The term “McCarthyism” will get thrown around a lot as this story develops. The difference here is that McCarthy and his ilk at least had a specific accusation in mind (yr a Commie), whereas in this case it’s more like “Whatever we can find to embarrass this fucker”.

Either way, that’s why I figure Cronon must be on to something. If someone writes a critical article about you and yr first (and so far only) response is to run a background check on the author, you have no counter-argument. You lose.

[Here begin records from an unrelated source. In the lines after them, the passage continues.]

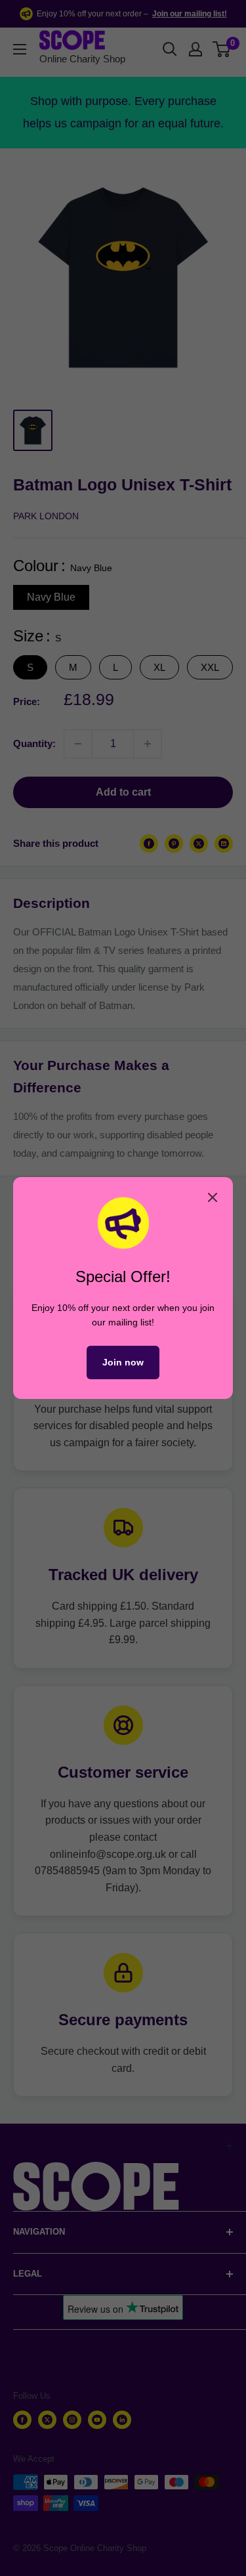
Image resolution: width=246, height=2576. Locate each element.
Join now (123, 1362)
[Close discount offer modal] (212, 1197)
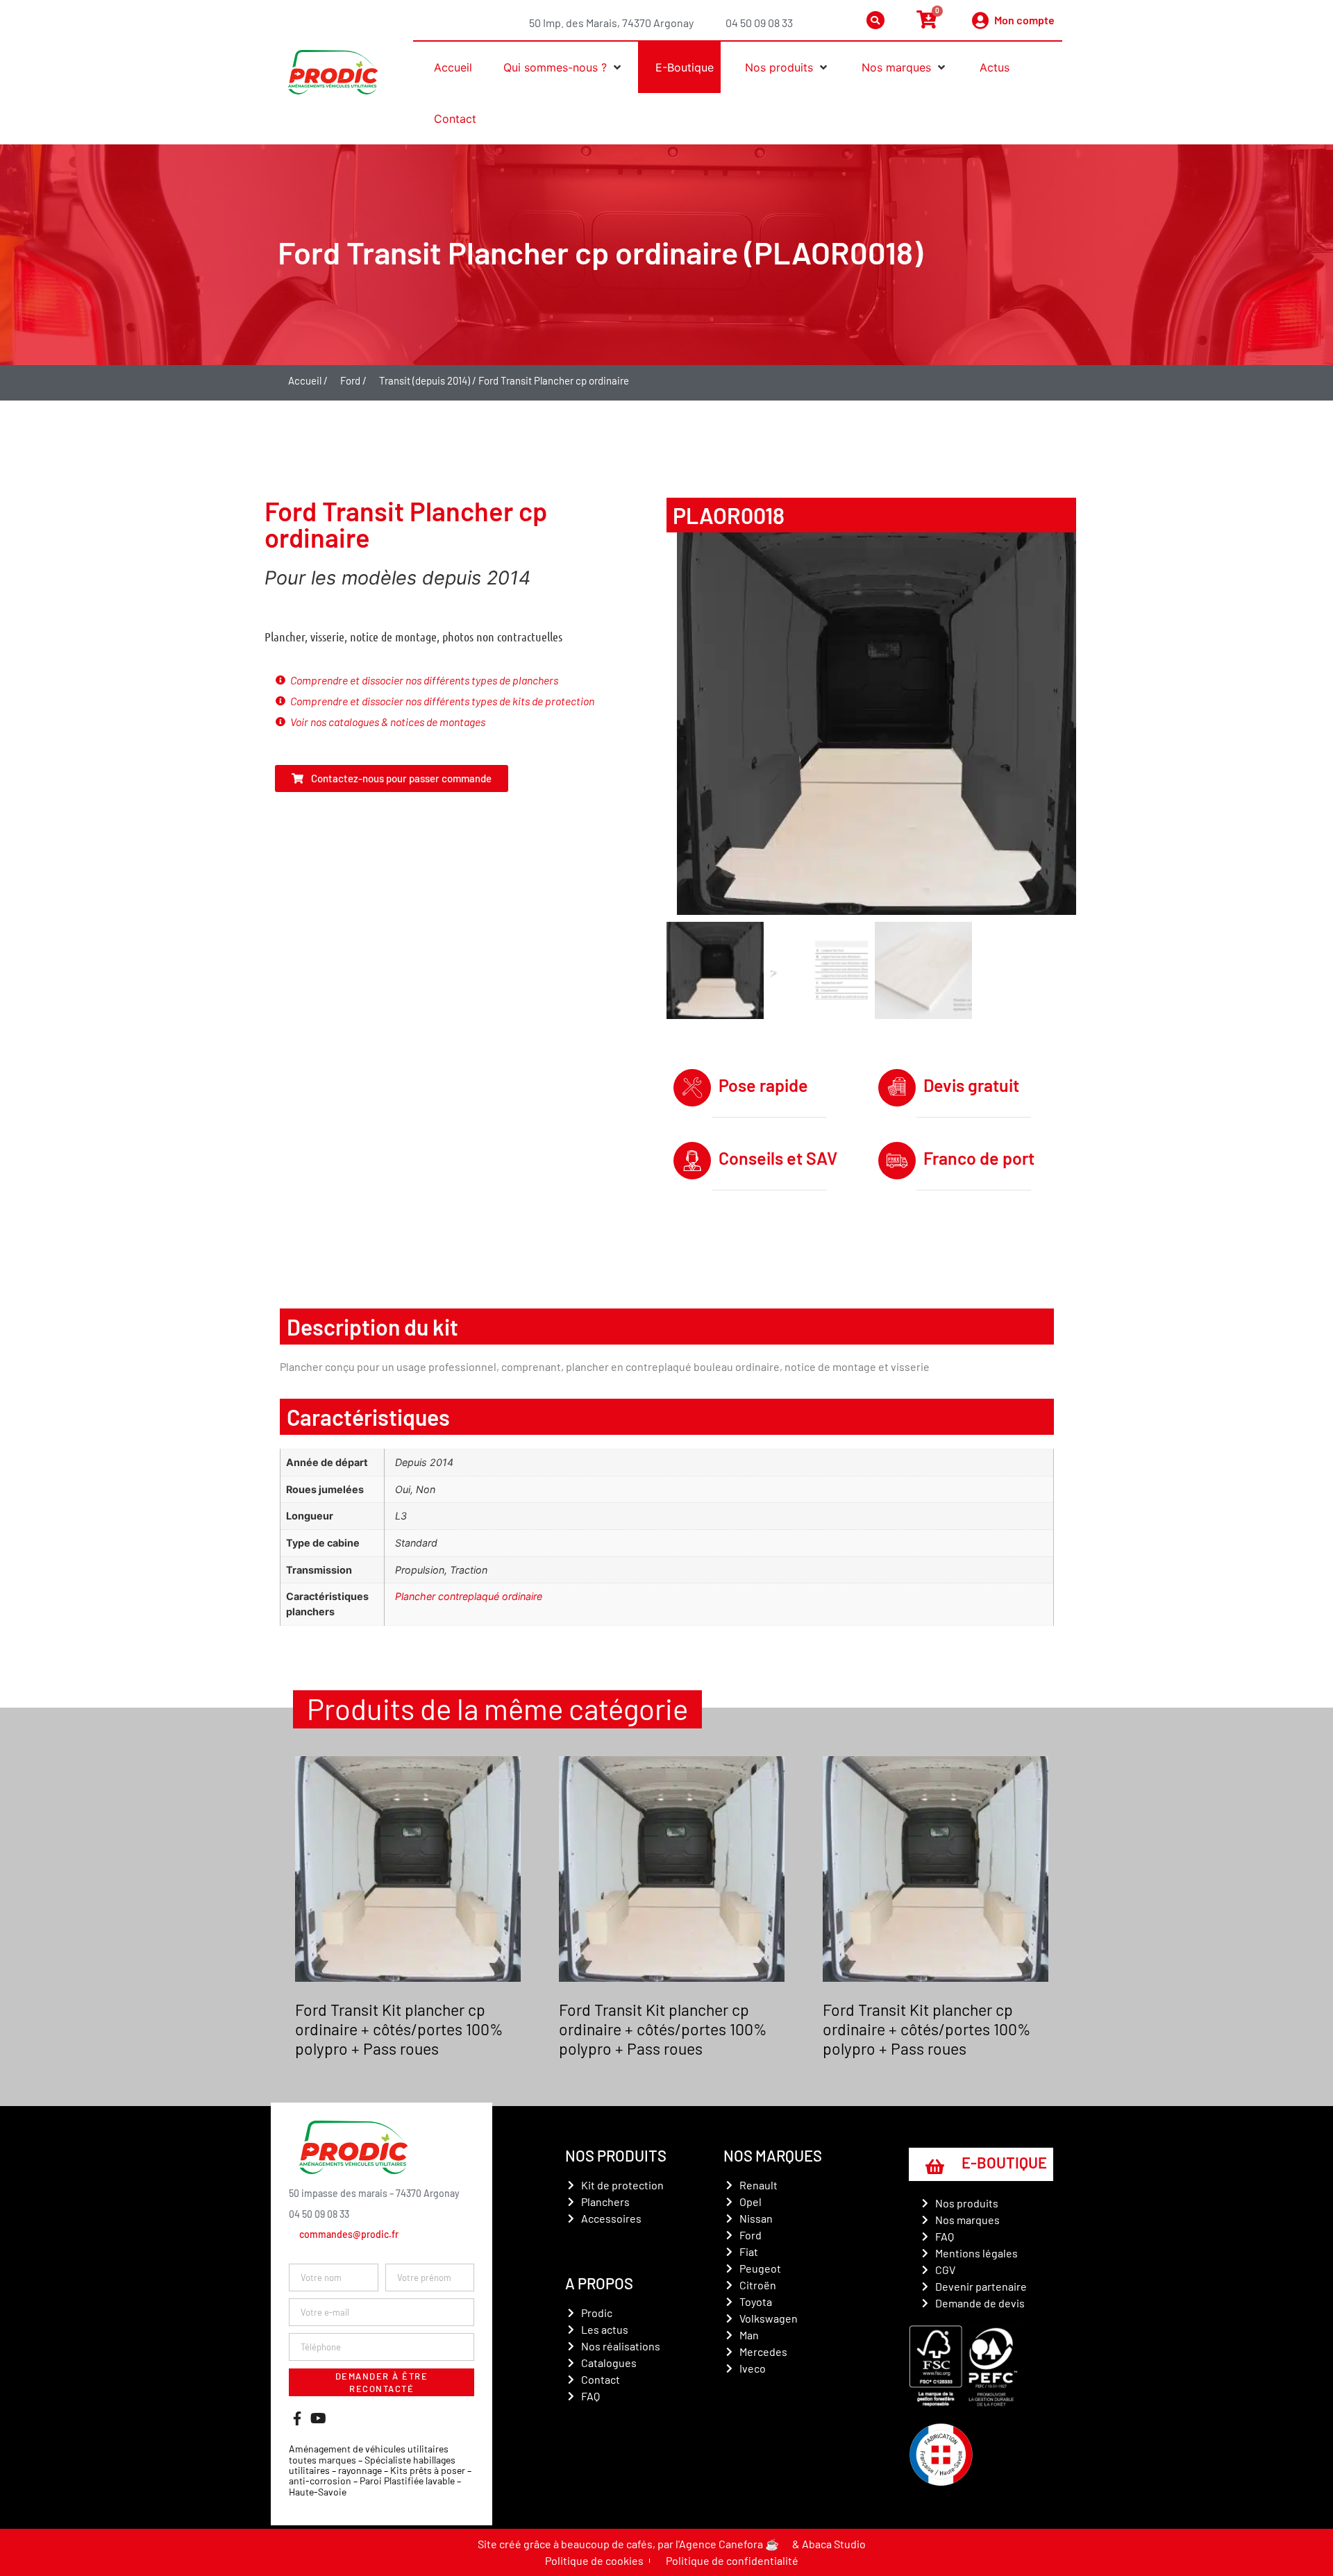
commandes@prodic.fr (349, 2234)
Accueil (304, 380)
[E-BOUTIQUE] (934, 2166)
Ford (350, 380)
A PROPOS (599, 2283)
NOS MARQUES (772, 2155)
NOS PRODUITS (615, 2155)
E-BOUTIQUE (1004, 2162)
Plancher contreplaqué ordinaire (468, 1596)
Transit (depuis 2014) (424, 380)
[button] (558, 67)
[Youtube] (318, 2418)
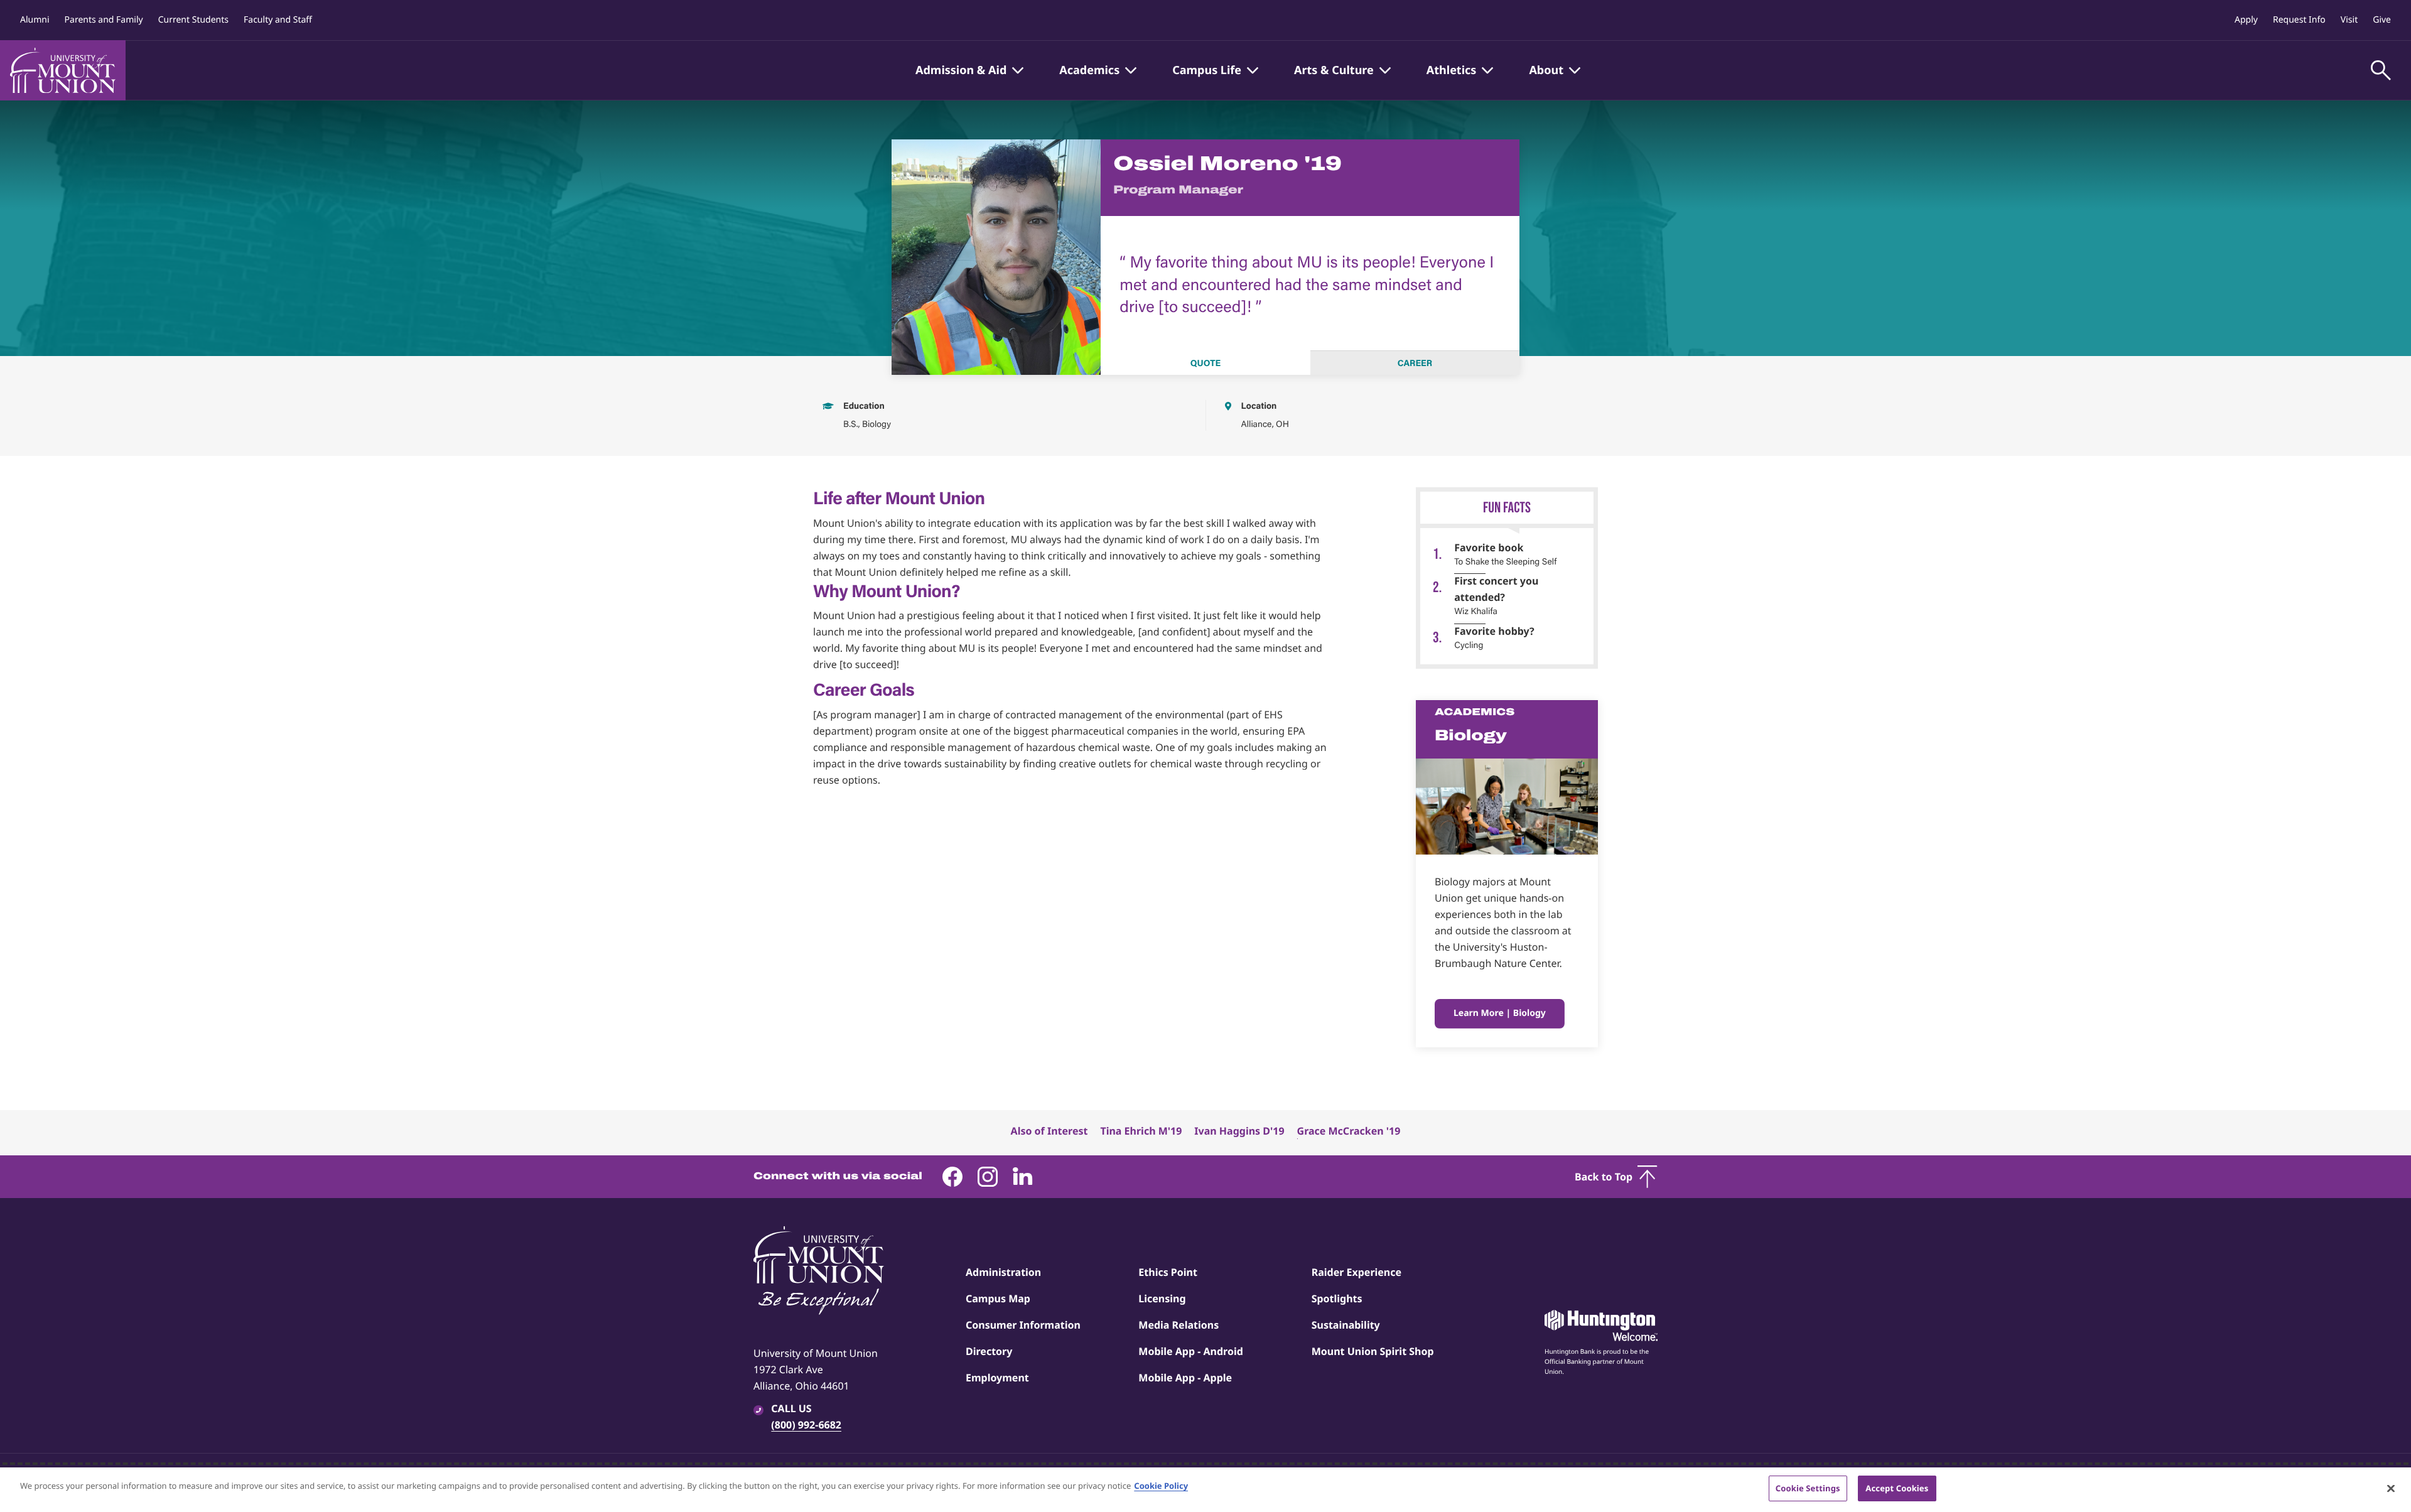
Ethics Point (1167, 1272)
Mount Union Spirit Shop (1373, 1351)
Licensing (1161, 1298)
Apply (2246, 20)
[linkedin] (1023, 1177)
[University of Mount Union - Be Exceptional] (818, 1271)
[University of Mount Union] (63, 70)
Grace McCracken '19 (1349, 1131)
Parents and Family (104, 20)
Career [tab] (1415, 363)
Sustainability (1346, 1325)
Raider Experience (1356, 1272)
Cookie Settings (1808, 1488)
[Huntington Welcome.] (1601, 1325)
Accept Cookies (1896, 1488)
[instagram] (988, 1177)
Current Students (193, 20)
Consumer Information (1023, 1325)
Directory (989, 1351)
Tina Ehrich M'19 (1141, 1131)
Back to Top (1603, 1177)
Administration (1003, 1272)
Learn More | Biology (1500, 1013)
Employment (997, 1378)
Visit (2349, 20)
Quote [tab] (1205, 363)
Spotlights (1337, 1298)
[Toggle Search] (2381, 70)
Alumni (35, 20)
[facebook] (952, 1177)
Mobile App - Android (1190, 1351)
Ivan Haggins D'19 (1239, 1131)
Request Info (2299, 20)
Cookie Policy (1161, 1485)
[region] (1205, 1489)
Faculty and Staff (278, 20)
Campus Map (998, 1298)
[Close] (2391, 1488)
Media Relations (1178, 1325)
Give (2382, 20)
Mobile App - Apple (1185, 1378)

Then again, it’s not like the Wisconsin GOP was ever interested in debating the opposition on the merits of its proposals. Why bother when you have enough votes? That’s the whole point of democracy.

These days, I mean.

On the bright side, Salon makes a good point – you can thank the Wisconsin GOP for giving Cronon and his ALEC piece a far bigger audience than it ever would have had otherwise.

Works every time.

BONUS TRACK: See also Cronon’s op-ed on how the Wisconsin GOP union bill takes away what the Wisconsin GOP  historically once approved.

Nothing to hide,

This is dF
defrog: (killing music)
A couple of interesting developments on the War On Gawdamn Freeloading Music Fans Who Will Burn For Their Crimes Filesharing:

1. Research firm NPD Group says that the number of Internet users that illegally download MP3s from peer-to-peer services has dropped 30% since Limewire – the biggest P2P service in the last few years – shut down. Inference: shutting down P2P sites reduces piracy.

Just one problem, says Copyfight’s Alan Wexelblat: that 30% figure covers figures from Q4 2007 to Q4 2010. Limewire only shut down in October last year. Which means Limewire’s shutdown alone couldn't possibly account for that drop. 

Meanwhile TorrentFreak asks: If it's true that "music piracy" has dropped 30%, has there been a concomitant rise in music sales? And if there wasn't one, does that mean the music industry is wrong that "piracy" is the cause of its financial decline?

2. A new report, funded by Canada and by the Ford Foundation, debunks frequent claims by movie studios, video game publishers, and business software developers that music piracy is mostly run by organized crime and terrorists because it’s easy money and so lucrative that pirated DVDs are worth more than cocaine.

Turns out they’re not:

Piracy made money back when optical disc stampers were scarce and expensive; it became less lucrative when CD and DVD burners became commodity items. Today, under pressure from P2P distribution, optical disc piracy in wealthy countries is "all but eliminated" and profit margins elsewhere are slim.

"Increasingly, commercial pirates face the same dilemma as the legal industry," says the report, "how to compete with free."